Kugler Mansion Basement
WHAT/WHERE – This room has been preserved and set as part of the Kugler-Waldschmidt Museum exhibit and shows the original mortared foundation and timber framing as well as the kitchen fireplace. It also exposes the only structural connection between the original house and the modern building. As you can see the basement area is also used for mechanical equipment and some dry storage.
HISTORY – This room served as the kitchen for the household especially used in the winter time. The furniture you see here was all present at the site when we acquired it in 2018. We cleaned and restored it so we could display it here especially for those who may remember it. The house itself has survived four separate eras when it comes to home heating including wood, coal, oil and natural gas. Remnants of an oil overflow pit can be seen in the next room over. That pit may have been mistaken at times for the portal to an underground tunnel leading to the river that allegedly was part of the underground railroad. Our teams did some excavation and never found a tunnel entry but there is evidence of a tunnel on the bank of the river. If such a tunnel existed it would have likely been used to escape attacks by the native American tribes which were not uncommon in the early 1800s. The home is in plain sight of the Milford earthworks that predated European settlements.

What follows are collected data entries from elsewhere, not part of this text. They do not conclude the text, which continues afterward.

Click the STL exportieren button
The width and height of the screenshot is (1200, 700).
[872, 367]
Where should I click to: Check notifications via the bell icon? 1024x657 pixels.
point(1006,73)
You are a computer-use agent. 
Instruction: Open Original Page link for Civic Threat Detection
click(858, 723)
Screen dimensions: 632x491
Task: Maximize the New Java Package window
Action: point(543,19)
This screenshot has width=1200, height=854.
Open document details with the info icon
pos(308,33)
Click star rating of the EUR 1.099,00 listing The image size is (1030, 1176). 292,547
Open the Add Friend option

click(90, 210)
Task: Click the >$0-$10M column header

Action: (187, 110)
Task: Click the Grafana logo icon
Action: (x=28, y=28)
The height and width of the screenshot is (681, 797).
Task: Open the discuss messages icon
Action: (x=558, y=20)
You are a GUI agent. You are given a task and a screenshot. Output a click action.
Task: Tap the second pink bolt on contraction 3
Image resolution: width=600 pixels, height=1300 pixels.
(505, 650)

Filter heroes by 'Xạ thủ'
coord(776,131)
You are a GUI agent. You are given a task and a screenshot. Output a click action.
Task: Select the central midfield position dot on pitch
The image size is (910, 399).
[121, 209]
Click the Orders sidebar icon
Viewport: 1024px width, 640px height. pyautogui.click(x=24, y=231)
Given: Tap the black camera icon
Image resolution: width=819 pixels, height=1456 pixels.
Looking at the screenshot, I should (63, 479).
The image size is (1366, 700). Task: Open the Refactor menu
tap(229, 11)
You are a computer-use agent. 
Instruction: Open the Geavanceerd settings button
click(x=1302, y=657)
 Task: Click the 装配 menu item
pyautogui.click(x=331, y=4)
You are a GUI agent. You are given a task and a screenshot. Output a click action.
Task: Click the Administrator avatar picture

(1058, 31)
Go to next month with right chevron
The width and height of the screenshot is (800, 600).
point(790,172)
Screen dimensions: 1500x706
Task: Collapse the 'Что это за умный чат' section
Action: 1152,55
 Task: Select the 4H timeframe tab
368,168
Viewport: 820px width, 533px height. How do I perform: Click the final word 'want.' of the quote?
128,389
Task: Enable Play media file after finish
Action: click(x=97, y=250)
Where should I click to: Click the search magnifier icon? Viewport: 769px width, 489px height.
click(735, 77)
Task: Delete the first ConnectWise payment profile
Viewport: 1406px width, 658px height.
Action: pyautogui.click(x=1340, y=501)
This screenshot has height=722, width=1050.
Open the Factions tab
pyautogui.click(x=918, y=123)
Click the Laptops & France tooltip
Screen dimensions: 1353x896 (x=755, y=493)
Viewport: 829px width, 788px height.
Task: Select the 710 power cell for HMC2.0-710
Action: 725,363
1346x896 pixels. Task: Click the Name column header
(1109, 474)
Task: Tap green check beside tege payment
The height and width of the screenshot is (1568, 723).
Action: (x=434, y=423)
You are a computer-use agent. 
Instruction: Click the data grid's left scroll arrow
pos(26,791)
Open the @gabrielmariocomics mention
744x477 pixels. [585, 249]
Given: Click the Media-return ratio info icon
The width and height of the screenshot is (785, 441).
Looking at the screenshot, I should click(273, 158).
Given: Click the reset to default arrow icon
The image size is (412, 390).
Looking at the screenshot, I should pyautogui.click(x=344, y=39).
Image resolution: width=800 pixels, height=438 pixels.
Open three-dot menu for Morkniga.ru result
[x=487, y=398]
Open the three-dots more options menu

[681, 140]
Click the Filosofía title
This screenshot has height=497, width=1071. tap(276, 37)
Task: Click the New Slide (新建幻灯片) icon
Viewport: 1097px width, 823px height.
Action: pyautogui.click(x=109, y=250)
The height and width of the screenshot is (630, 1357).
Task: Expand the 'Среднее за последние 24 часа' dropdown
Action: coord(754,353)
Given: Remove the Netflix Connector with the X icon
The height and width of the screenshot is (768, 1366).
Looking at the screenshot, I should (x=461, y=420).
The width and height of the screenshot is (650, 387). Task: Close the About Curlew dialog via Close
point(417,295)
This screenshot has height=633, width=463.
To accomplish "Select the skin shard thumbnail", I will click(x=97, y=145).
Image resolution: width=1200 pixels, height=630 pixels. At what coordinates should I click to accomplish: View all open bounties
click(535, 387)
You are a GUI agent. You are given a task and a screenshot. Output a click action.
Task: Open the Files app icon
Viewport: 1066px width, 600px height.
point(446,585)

CONSTRUCTION – Prior to excavation, in order to prevent the original house from collapsing in the hole a 24 in tall 50-foot-long steel I beam was installed through the stone foundation in the basement of the old house and shimmed into place to underpin the east side of the house. Once the hole was dug the dry (clay) mortared stone foundation on the east dimension of the house collapsed into the hole making way for the modern structure you see here. A similar procedure was conducted on the west wall of the stone stable and all of the stone collected in the excavation was reused throughout the site.
FUN FACT – The gray closet structure to the left is the only remnant of the Millcroft restaurant operation. It was not removed with the rest of demo because of its historic importance. It was a custom build refrigeration unit and beer and wine cooler that was used at least until 1985 according to eye witnesses.